Fellow Teamers -

I am working on a large (>1M SLOC) Ada95 project.  We are applying static analysis to help identify and remove sources of operational instability.  Our analysis has revealed numerous use-before-set problems.  Many of the problems are simple programming errors, but there are several pervasive problems which are not easily solved.  The reason is that the problems are related to parameter profiles for generics and access to subprogram types (callbacks), as will be illustrated shortly.  I need to understand which of these problems are near-term, must fix problems, and which can be worked later.  To that end, I would appreciate your insights on the language.  I have to say,  in over an hour of digging in the LRM I was unable to find a definitive statement.  Okay, on to the code.

> The first problem category is passing uninitialized variables to subprograms with "in out" parameters.  This is a potential problem if, inside the subprogram, the parameter is read before being set.  However, exceptions can still arise even if the parameter is not read.  Consider the following example:
>
> procedure Main2 is
>
>    type Color is (Red, Green);
>
>    procedure Initialize (P : in out Color) is
>    begin
>       P := Green;
>    end;
>
>    Var : Color;
>    Tar : Color range Red..Red;
>    Car : Color range Green..Green;
>
> begin
>
>    Initialize(Var);  -- GNAT 3.13p Does not raise exception
>    Initialize(Car);  -- GNAT 3.13p Raises Constraint_Error
>    Initialize(Tar);  -- GNAT 3.13p Raises Constraint_Error
>
> end;
>
Testing revealed no exceptions with pass-by-reference parameters. I need to understand when is this simply awful but unexceptional code, and when is it prone to exceptions.  In particular, can the first call  potentially raise exceptions on some other implementation?  RM 3.2.2(12) suggests why a pass-by-copy parameter could raise an exception, but then why don't all three calls raise Constraint_Error?  Are pass-by-reference parameters always immune to exceptions under these conditions?
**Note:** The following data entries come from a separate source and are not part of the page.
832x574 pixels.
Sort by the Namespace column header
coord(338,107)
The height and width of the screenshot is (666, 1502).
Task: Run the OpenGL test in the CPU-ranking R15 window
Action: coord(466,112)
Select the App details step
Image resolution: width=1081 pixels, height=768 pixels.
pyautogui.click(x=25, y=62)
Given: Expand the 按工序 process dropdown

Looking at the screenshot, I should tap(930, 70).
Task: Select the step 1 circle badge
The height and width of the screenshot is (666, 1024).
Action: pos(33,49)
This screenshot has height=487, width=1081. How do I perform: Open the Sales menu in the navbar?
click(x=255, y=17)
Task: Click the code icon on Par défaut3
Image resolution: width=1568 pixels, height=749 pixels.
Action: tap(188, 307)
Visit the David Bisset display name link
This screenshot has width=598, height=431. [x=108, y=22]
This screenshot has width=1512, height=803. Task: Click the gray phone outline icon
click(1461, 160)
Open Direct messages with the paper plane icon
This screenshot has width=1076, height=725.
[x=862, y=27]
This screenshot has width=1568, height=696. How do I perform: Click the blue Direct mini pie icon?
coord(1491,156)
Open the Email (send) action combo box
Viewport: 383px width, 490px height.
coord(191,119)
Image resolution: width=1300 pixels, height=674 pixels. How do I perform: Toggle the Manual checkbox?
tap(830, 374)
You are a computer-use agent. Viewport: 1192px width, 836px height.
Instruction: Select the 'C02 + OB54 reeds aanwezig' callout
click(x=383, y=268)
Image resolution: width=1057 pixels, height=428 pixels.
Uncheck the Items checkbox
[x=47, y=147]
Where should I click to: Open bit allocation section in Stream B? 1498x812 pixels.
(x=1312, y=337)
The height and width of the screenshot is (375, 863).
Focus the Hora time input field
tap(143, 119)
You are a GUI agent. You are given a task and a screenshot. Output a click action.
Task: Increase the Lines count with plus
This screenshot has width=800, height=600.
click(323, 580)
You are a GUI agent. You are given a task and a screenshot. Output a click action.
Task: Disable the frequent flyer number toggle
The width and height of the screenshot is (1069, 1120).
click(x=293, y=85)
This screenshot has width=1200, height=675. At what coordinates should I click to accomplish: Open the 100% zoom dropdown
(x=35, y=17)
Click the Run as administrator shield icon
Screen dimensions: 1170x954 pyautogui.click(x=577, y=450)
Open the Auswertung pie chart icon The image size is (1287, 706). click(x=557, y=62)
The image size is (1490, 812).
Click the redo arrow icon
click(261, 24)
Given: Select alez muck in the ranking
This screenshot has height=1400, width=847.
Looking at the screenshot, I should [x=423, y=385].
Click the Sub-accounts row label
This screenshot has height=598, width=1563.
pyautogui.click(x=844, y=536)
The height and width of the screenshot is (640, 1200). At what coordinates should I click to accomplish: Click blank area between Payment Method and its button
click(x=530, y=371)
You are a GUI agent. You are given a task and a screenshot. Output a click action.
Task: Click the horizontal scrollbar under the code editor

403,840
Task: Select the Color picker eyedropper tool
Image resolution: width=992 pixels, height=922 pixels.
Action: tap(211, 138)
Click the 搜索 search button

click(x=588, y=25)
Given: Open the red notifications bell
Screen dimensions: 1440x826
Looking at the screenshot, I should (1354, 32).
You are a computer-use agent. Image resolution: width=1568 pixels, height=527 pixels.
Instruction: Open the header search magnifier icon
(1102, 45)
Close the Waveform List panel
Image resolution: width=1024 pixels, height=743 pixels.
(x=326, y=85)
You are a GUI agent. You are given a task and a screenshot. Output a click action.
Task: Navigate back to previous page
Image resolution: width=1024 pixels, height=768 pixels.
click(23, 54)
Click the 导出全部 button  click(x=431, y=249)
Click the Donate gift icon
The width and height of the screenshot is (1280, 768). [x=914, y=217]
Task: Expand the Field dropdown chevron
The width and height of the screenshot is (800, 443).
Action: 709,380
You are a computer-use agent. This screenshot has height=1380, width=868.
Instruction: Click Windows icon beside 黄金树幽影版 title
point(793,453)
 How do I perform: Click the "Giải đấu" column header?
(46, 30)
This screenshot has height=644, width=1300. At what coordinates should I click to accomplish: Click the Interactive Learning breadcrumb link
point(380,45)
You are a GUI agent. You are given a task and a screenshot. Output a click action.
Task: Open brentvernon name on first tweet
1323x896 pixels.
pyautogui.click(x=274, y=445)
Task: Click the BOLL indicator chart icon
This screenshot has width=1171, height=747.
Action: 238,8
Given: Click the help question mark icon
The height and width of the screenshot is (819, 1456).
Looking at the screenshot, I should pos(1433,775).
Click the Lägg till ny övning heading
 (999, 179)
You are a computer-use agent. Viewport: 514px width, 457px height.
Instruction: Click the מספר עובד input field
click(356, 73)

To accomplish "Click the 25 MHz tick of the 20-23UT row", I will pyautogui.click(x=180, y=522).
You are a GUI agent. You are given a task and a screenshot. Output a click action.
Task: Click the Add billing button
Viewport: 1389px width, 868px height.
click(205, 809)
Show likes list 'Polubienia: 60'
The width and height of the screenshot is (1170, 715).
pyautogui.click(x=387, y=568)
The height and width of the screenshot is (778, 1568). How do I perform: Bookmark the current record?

> The second category of problems is failure to assign a value to an "out" parameter.  This is certainly a problem if the caller should try to use the result.  However, exceptions can still arise even if the parameter is not used.  Consider another example:
>
> procedure Main is
>
>    type Color is (Red, Green);
>
>    procedure Is_Broken (P : out Color) is
>    begin
>       null;
>    end;
>
>    Var : Color;
>    Tar : Color range Red..Red;
>    Car : Color range Green..Green;
>
> begin
>
>    Is_Broken(Var);  -- Does not raise exception
>    Is_Broken(Tar);  -- Does not raise exception
>    Is_Broken(Car);  -- Raises Constraint_Error
>
> end;
>
> The obvious solution is to always assign a value to the parameter, but this may not always be possible.  For example, we have generic containers with methods that can return a component and a validity flag.  If a component can not be returned, the container assigns nothing to the component parameter, and sets the validity parameter appropriately.  Unfortunately, the containers have no formal nil object in there specification, and therefor cannot return a safe value.  Again, to change a generic spec. can have significant ripple effect on other units.